▶ **YOUR GOAL**: Format the entries from the line containing "Cookie Settings [button] (435, 348)" through the line containing "Free Design (66, 16)" as a JSON list of strings, one string per line and no blank lines.
■ ■ ■ ■ ■ ■ ■
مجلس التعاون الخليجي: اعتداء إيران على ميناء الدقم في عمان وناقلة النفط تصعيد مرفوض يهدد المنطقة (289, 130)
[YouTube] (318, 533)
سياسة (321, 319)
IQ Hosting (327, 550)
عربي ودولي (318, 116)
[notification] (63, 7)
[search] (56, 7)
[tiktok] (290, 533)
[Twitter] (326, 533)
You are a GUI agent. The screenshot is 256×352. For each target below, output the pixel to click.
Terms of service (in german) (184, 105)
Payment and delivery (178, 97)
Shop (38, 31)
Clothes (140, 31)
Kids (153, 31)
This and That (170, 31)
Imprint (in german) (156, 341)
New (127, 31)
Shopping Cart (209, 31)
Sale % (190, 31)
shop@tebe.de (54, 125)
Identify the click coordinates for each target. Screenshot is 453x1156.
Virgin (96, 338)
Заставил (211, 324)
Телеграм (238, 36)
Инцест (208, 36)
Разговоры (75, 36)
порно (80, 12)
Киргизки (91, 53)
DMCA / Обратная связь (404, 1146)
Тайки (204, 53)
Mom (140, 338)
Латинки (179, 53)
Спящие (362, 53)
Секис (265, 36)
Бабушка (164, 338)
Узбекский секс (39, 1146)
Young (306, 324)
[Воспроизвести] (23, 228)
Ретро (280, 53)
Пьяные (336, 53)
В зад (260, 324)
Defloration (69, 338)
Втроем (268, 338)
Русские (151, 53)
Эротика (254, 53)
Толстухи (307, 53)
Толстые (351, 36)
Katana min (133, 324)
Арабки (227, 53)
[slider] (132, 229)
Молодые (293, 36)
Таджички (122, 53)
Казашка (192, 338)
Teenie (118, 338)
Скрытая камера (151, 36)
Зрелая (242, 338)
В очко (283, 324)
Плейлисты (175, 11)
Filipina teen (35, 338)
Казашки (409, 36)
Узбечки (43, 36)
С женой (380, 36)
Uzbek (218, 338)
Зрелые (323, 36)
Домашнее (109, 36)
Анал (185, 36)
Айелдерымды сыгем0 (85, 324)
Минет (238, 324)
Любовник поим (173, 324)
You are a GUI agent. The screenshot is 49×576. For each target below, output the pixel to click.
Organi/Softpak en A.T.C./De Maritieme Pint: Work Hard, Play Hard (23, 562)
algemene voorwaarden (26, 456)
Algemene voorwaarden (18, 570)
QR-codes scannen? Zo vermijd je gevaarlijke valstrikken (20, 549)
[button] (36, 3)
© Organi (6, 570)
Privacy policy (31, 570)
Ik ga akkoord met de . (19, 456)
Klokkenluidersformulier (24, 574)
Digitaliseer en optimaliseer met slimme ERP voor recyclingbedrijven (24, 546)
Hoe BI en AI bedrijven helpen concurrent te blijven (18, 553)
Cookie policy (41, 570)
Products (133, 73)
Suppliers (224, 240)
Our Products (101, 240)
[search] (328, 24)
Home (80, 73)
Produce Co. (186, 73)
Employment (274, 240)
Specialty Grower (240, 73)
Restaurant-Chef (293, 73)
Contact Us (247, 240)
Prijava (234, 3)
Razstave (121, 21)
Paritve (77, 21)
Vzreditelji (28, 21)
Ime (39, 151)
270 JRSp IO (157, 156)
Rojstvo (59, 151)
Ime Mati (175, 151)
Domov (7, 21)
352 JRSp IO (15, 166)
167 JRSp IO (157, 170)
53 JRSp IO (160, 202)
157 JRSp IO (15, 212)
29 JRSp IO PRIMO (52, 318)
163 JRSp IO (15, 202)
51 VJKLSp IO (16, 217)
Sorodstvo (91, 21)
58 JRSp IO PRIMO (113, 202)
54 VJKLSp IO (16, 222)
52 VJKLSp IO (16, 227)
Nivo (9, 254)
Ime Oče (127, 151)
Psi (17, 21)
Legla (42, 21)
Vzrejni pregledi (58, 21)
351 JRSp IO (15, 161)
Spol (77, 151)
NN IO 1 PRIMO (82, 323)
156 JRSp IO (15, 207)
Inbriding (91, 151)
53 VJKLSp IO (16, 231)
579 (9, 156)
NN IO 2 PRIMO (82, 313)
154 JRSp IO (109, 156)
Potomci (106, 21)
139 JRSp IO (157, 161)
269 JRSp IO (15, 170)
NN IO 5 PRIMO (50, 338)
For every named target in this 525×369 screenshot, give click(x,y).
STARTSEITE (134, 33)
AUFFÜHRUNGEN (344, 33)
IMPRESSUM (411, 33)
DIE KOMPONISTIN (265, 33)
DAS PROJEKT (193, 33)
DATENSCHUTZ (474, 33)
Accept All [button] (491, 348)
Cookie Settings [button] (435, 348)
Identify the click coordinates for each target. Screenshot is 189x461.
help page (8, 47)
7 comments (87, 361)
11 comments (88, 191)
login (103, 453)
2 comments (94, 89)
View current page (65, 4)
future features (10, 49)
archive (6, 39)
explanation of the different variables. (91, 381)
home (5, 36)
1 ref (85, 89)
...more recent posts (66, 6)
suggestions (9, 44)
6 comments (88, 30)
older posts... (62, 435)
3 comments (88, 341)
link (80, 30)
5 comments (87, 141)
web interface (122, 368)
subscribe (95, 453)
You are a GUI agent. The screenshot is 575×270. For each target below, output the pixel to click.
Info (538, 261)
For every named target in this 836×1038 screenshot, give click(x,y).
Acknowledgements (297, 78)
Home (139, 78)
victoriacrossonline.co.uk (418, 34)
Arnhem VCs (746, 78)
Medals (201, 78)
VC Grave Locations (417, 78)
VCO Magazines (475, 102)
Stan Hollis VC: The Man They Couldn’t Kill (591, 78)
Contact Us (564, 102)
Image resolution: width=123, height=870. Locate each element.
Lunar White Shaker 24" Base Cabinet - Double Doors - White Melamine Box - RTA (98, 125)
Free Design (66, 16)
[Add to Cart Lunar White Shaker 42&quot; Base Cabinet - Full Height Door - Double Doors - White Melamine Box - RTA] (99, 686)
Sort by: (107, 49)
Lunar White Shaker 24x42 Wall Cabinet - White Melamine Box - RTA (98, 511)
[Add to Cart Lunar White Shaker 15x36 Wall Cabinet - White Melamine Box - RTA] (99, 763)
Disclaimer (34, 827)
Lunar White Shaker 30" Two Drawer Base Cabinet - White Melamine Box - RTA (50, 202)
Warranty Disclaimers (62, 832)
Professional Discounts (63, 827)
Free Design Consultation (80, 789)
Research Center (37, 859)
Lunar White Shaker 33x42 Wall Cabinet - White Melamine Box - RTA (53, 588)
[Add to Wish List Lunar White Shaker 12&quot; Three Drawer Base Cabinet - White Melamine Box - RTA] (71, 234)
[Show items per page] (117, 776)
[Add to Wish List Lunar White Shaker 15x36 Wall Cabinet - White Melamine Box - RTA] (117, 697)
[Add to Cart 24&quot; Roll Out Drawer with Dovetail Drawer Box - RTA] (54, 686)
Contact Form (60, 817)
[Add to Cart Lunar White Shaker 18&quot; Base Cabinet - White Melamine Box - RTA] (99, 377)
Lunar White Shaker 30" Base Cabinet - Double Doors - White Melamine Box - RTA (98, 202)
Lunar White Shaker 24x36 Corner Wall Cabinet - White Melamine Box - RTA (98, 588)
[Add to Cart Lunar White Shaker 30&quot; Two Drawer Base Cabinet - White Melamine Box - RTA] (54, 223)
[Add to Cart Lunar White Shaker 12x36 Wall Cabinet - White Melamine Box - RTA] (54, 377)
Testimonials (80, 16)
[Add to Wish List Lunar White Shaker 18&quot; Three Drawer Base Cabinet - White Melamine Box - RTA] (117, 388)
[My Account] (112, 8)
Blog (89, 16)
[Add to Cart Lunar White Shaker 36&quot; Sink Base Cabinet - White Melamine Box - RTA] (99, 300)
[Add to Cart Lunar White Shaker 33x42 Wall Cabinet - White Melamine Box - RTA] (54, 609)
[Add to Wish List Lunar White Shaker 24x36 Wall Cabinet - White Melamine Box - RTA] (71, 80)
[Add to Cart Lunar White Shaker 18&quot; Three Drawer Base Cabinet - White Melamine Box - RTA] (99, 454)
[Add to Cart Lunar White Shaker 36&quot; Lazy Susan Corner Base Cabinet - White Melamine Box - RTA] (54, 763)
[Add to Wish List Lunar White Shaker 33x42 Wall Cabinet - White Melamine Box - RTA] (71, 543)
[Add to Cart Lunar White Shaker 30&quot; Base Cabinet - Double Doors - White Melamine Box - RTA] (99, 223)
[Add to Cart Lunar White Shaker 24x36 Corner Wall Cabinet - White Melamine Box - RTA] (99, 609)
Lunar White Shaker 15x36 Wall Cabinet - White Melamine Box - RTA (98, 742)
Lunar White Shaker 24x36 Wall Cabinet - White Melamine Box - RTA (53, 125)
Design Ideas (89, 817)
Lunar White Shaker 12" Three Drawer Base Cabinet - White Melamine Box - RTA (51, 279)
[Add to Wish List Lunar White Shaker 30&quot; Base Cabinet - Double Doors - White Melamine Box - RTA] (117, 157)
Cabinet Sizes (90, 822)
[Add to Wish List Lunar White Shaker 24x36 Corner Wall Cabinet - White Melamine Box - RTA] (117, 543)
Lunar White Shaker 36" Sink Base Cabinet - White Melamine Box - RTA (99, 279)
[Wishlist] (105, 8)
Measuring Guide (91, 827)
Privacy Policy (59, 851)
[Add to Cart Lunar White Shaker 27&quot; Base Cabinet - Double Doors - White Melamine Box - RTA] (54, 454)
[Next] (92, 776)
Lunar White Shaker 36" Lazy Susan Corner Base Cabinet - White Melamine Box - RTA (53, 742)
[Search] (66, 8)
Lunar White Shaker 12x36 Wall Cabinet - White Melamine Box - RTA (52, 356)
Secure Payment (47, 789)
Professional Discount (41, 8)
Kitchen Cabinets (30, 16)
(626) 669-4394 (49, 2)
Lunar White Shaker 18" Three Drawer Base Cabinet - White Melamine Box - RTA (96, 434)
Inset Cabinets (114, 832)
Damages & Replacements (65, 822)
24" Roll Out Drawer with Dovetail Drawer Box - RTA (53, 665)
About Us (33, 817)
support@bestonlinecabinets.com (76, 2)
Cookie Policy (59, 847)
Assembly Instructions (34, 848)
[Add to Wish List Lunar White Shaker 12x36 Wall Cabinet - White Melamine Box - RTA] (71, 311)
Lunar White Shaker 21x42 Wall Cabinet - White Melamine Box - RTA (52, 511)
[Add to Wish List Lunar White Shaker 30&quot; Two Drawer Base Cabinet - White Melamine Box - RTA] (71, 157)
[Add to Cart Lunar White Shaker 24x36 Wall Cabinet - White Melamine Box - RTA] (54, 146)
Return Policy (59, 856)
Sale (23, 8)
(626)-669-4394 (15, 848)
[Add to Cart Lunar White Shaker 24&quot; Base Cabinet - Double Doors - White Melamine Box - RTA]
■ ■ ■ ■ ■ ■ ■
▶ **COMPLETE OUTPUT**:
[
  "Cookie Settings [button] (435, 348)",
  "Identify the click coordinates for each target. Screenshot is 189x461.",
  "help page (8, 47)",
  "7 comments (87, 361)",
  "11 comments (88, 191)",
  "login (103, 453)",
  "2 comments (94, 89)",
  "View current page (65, 4)",
  "future features (10, 49)",
  "archive (6, 39)",
  "explanation of the different variables. (91, 381)",
  "home (5, 36)",
  "1 ref (85, 89)",
  "...more recent posts (66, 6)",
  "suggestions (9, 44)",
  "6 comments (88, 30)",
  "older posts... (62, 435)",
  "3 comments (88, 341)",
  "link (80, 30)",
  "5 comments (87, 141)",
  "web interface (122, 368)",
  "subscribe (95, 453)",
  "You are a GUI agent. The screenshot is 575×270. For each target below, output the pixel to click.",
  "Info (538, 261)",
  "For every named target in this 836×1038 screenshot, give click(x,y).",
  "Acknowledgements (297, 78)",
  "Home (139, 78)",
  "victoriacrossonline.co.uk (418, 34)",
  "Arnhem VCs (746, 78)",
  "Medals (201, 78)",
  "VC Grave Locations (417, 78)",
  "VCO Magazines (475, 102)",
  "Stan Hollis VC: The Man They Couldn’t Kill (591, 78)",
  "Contact Us (564, 102)",
  "Image resolution: width=123, height=870. Locate each element.",
  "Lunar White Shaker 24\" Base Cabinet - Double Doors - White Melamine Box - RTA (98, 125)",
  "Free Design (66, 16)"
]